**Provided entries**
• • • • •

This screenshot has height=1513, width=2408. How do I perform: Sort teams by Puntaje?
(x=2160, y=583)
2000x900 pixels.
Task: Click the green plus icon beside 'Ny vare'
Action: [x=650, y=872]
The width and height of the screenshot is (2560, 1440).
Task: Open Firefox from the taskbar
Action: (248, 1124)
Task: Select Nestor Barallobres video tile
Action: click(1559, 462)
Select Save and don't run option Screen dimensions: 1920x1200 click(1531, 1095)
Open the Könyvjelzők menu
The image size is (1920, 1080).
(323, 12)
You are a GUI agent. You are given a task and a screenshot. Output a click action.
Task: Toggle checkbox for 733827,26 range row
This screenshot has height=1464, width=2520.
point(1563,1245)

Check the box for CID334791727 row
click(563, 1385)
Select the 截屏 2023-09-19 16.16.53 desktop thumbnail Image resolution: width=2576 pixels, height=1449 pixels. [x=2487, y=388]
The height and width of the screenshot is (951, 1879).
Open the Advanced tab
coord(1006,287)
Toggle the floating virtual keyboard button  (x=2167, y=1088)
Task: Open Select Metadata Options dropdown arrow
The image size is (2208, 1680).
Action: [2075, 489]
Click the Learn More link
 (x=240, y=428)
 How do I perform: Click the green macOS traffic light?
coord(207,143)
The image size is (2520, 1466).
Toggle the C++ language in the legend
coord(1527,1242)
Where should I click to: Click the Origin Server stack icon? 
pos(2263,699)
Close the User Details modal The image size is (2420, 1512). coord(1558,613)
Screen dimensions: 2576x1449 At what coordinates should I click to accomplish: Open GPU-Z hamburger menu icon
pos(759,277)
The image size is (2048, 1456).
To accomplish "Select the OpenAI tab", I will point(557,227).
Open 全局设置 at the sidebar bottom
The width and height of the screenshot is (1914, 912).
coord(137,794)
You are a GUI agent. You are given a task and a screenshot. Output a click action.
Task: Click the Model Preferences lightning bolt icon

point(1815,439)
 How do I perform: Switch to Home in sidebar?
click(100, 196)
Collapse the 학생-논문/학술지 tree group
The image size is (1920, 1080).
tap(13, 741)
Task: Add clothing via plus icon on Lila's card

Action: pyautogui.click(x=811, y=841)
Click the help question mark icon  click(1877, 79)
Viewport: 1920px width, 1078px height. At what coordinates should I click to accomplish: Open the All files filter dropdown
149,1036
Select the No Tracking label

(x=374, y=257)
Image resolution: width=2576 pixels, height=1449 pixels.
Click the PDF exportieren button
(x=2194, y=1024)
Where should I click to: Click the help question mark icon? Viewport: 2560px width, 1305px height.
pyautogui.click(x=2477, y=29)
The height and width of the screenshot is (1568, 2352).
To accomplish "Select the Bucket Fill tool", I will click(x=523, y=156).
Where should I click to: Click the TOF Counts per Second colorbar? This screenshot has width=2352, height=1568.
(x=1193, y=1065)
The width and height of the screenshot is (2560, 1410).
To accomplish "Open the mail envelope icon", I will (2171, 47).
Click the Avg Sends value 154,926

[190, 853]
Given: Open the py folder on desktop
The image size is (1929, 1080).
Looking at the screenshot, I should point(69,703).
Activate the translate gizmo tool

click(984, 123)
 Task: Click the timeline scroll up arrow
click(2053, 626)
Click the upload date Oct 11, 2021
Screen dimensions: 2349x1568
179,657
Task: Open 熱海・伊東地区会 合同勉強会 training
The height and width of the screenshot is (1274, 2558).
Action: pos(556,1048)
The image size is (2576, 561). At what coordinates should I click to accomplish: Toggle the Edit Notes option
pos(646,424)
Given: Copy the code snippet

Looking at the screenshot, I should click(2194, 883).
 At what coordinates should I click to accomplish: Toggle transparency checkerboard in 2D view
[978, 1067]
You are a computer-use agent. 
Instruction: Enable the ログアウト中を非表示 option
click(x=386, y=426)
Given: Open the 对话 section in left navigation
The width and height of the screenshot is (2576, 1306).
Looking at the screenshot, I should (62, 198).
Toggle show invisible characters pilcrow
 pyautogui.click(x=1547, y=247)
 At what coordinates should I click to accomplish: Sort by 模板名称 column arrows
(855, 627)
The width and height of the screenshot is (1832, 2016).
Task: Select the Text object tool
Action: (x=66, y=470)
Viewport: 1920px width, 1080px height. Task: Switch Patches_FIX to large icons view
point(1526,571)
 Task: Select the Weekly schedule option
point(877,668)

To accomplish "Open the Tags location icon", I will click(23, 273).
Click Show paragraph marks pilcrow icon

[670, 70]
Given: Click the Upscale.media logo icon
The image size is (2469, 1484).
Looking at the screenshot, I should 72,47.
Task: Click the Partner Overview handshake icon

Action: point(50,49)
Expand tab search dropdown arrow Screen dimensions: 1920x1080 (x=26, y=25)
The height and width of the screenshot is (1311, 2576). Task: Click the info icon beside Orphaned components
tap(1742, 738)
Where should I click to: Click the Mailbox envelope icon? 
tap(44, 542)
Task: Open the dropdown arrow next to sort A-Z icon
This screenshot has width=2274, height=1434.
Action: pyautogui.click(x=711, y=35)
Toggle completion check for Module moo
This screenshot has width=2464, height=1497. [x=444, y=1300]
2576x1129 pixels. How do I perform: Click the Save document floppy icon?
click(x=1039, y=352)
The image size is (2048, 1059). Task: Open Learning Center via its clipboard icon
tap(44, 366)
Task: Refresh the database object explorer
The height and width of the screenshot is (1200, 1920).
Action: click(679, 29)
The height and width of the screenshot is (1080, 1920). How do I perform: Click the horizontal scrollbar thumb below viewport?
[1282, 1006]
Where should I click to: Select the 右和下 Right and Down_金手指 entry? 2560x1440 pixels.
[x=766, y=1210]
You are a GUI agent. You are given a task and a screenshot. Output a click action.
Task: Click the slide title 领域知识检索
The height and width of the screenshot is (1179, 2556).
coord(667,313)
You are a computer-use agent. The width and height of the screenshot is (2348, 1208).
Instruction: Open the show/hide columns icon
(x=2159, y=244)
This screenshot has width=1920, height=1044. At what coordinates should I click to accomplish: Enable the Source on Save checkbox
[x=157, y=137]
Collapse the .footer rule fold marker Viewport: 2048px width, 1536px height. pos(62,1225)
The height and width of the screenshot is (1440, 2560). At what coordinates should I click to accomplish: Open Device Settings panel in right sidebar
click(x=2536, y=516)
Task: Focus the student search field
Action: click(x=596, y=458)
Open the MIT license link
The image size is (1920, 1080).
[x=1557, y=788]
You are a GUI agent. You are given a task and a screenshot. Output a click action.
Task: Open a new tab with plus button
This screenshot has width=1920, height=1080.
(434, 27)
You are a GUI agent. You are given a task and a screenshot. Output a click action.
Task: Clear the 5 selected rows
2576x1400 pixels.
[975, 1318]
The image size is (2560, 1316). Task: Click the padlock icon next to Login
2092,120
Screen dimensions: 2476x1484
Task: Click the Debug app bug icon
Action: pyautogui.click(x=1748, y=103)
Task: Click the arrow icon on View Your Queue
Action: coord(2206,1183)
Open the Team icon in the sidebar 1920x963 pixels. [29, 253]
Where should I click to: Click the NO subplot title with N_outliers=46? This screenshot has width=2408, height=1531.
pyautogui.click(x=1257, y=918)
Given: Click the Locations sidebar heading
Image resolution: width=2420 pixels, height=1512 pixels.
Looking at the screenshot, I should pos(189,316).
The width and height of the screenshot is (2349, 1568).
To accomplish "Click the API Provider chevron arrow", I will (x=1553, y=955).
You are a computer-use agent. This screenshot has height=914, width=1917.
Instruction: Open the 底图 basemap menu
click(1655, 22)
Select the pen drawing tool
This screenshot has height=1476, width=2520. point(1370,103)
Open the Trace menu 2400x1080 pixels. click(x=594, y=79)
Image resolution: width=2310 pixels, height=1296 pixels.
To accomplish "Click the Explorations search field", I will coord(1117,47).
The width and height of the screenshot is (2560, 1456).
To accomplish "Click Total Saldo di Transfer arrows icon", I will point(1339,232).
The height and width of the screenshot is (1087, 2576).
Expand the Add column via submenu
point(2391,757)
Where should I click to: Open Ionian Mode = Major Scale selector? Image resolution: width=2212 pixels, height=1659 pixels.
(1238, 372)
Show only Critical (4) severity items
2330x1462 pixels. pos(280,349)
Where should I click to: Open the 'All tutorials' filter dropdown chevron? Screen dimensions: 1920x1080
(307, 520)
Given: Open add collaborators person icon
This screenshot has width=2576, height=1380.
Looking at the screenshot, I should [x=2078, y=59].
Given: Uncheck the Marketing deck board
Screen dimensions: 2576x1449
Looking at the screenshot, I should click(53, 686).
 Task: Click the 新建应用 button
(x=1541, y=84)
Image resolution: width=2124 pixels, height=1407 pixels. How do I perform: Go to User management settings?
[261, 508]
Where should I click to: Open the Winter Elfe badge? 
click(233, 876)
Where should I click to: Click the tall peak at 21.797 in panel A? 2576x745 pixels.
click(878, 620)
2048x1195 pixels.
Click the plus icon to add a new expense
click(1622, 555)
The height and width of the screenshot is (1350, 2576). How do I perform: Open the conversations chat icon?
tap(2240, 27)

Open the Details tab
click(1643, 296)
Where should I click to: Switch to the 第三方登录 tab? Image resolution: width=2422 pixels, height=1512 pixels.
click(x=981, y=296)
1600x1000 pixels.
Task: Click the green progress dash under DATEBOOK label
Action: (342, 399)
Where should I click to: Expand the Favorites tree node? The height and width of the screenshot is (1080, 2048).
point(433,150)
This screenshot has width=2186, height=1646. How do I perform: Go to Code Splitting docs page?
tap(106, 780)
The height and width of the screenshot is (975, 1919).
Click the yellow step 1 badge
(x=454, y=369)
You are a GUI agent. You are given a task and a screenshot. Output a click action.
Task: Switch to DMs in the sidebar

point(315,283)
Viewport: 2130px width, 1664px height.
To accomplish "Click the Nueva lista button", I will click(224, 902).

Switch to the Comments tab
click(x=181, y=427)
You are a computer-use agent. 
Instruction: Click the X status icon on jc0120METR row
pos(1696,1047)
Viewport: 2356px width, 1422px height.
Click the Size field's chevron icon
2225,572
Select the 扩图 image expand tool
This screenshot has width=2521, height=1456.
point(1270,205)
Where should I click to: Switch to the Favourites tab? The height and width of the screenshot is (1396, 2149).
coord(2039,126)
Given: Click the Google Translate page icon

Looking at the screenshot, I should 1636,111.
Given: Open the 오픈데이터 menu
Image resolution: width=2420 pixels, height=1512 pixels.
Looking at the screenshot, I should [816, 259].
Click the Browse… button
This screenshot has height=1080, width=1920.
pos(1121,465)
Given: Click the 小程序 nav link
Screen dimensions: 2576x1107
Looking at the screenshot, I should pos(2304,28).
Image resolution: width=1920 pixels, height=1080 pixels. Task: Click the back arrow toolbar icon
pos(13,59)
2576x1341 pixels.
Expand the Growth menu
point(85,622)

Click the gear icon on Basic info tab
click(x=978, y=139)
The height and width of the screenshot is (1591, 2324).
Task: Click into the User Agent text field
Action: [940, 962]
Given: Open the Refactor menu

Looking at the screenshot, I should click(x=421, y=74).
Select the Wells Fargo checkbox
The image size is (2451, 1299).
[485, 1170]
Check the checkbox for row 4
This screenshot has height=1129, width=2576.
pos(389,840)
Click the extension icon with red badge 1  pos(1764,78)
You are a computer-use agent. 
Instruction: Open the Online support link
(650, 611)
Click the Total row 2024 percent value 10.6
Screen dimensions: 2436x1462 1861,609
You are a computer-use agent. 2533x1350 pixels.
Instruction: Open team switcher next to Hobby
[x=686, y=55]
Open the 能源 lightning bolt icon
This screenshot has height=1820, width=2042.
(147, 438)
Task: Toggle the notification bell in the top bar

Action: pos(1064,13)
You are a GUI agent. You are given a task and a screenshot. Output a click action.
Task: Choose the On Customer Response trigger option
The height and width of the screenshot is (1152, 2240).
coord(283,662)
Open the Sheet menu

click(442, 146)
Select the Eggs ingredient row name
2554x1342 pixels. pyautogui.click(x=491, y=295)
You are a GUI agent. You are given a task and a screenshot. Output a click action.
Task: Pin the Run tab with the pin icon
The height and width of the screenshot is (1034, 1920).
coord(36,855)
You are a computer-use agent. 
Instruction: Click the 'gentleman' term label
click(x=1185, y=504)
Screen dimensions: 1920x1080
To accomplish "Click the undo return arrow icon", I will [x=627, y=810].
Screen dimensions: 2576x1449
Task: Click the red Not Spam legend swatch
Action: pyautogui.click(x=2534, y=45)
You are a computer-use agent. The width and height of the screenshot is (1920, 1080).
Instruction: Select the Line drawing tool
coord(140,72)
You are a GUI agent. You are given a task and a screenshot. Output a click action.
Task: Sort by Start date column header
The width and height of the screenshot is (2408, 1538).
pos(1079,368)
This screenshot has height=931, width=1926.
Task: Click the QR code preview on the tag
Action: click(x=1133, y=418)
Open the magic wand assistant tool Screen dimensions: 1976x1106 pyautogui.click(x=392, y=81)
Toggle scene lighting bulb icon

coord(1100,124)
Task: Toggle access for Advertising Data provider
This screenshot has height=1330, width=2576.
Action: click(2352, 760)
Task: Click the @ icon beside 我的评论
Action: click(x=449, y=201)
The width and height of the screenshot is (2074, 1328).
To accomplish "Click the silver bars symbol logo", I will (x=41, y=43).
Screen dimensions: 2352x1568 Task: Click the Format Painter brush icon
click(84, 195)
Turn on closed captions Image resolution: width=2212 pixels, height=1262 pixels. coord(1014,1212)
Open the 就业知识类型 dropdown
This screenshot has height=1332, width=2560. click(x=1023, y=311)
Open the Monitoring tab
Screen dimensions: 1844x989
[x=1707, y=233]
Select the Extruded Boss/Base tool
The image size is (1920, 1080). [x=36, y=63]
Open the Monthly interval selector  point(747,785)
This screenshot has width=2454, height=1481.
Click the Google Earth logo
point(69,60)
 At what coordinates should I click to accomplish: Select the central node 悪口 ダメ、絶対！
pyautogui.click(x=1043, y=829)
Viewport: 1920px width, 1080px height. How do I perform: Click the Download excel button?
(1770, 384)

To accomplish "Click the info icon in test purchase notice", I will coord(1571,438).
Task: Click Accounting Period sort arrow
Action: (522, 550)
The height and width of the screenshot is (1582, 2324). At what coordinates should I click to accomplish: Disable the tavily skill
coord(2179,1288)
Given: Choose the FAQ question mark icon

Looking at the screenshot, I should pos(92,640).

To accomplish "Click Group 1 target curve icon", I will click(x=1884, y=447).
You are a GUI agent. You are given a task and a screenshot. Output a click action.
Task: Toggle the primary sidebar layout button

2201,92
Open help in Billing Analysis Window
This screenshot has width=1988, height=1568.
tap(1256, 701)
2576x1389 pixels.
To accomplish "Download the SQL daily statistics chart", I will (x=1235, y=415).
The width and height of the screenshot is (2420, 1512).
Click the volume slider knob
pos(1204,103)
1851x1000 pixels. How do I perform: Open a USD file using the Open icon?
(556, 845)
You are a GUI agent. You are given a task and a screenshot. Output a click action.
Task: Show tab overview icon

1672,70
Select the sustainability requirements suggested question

• • • • •

**What you are asked to do**
For the listing above, print only the lines starting at the line containing "The height and width of the screenshot is (1080, 1920)." and ending at the line containing "Collapse the .footer", exactly, both included.

**Task output**
The height and width of the screenshot is (1080, 1920). How do I perform: Click the horizontal scrollbar thumb below viewport?
[1282, 1006]
Where should I click to: Select the 右和下 Right and Down_金手指 entry? 2560x1440 pixels.
[x=766, y=1210]
You are a GUI agent. You are given a task and a screenshot. Output a click action.
Task: Click the slide title 领域知识检索
The height and width of the screenshot is (1179, 2556).
coord(667,313)
You are a computer-use agent. The width and height of the screenshot is (2348, 1208).
Instruction: Open the show/hide columns icon
(x=2159, y=244)
This screenshot has width=1920, height=1044. At what coordinates should I click to accomplish: Enable the Source on Save checkbox
[x=157, y=137]
Collapse the .footer rule fold marker Viewport: 2048px width, 1536px height. pos(62,1225)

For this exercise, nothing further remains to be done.